Joel and I have been talking about how all the stuff we're doing is making ourselves look credible in our fields, preparing for living, waiting...and it can be kind of comfortable there (although also tiring, since it's always so transitory). But maybe it's time to actually go DO something now.
Plus, when we got married, people affirmed in us and we saw in ourselves complementary gifts that would fit together well for ministry. So far we haven't really gotten to use those gifts together for much besides leading music here or there, or things like that. And one of us has been in school (or at least had school hanging over our heads) since we were married over 7 years ago.
So we're moving back to Oregon. We don't know when, or how, or to do what, but we'll be there sometime this summer! And presumably for good!
Our goal is to do something together, whether that's direct, paid ministry, or photography, or something else altogether. Maybe it won't work to have jobs together, but at least we want to work on something together to actually live out the stuff we've been talking about for so long.
Options (in no particular order):
a. pastoral job, especially youth ministry
b. start a "house church" or some non-traditional worship group with Quaker values but without Quaker "liturgy" (of either sort)
c. Joel's photography business, where Joel does the primary photography, I learn a bit and help out, and also help with marketing and the creative post-processing stuff
d. find a non-profit to work for
e. a creative ministry with a format something between Pendle Hill and an organic community garden that brings together different ethnic groups (probably Anglos and Latino/as, although neither of us know Spanish yet. Aber, ich spreche einiger Deutsch! Sehr nutzlich...)

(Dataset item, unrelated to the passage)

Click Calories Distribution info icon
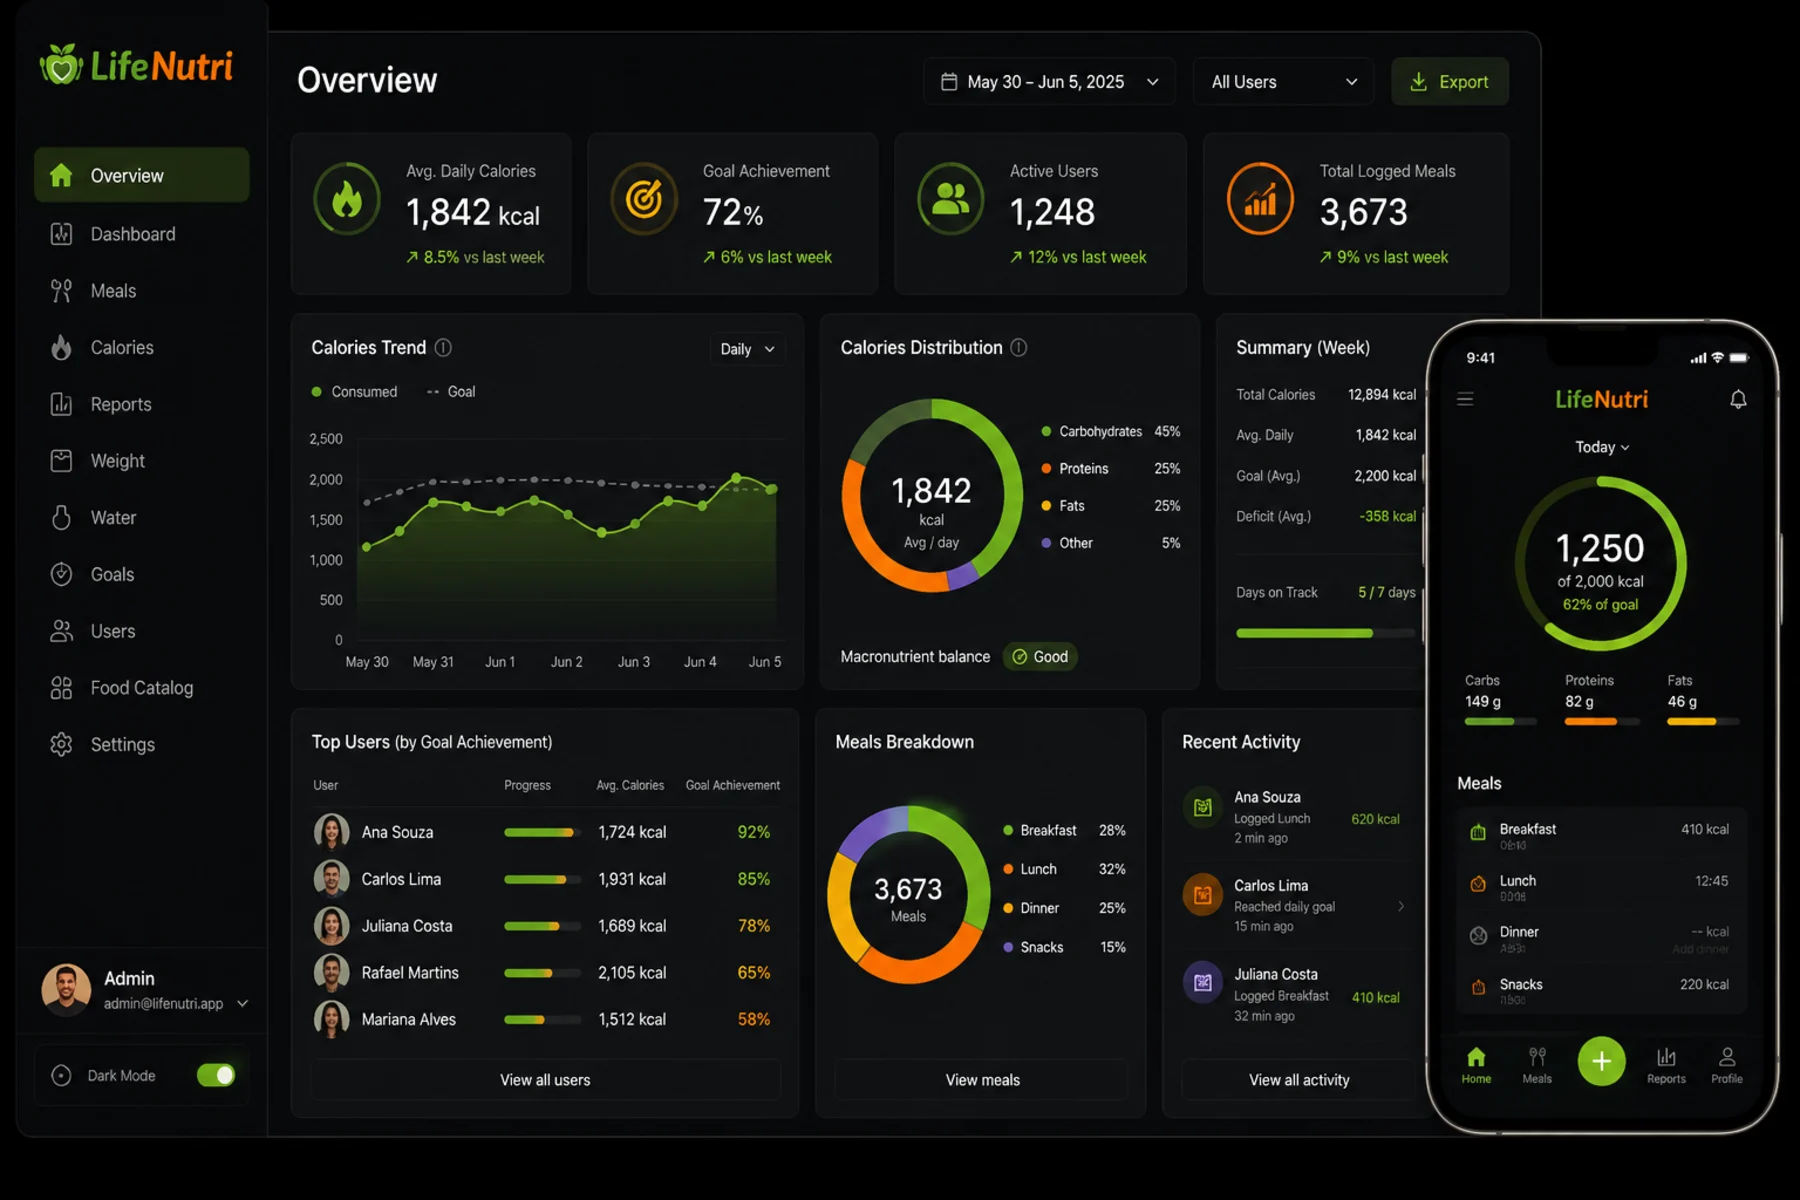Screen dimensions: 1800x1200 tap(1018, 347)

f. travel around to various Friends meetings around the country and hold workshops to listen and dialogue about what we're called to as Friends today, and then start organizing across the Quaker spectrum to work on that issue together
g. who knows what else!
So it's kind of exciting, and kind of just...uncertain (still). But at least we know we're going home, and we'll be done with school, and we can start living. Maybe this is what it means to move out of "emerging adulthood" into "young adulthood," to use Arnett's categories (look for the post on Arnett a few posts back). At any rate, we're excited!
Hold us in the Light as we continue to process what this all looks like, and try to be creative, realistic, non-traditional and financially stable all at the same time!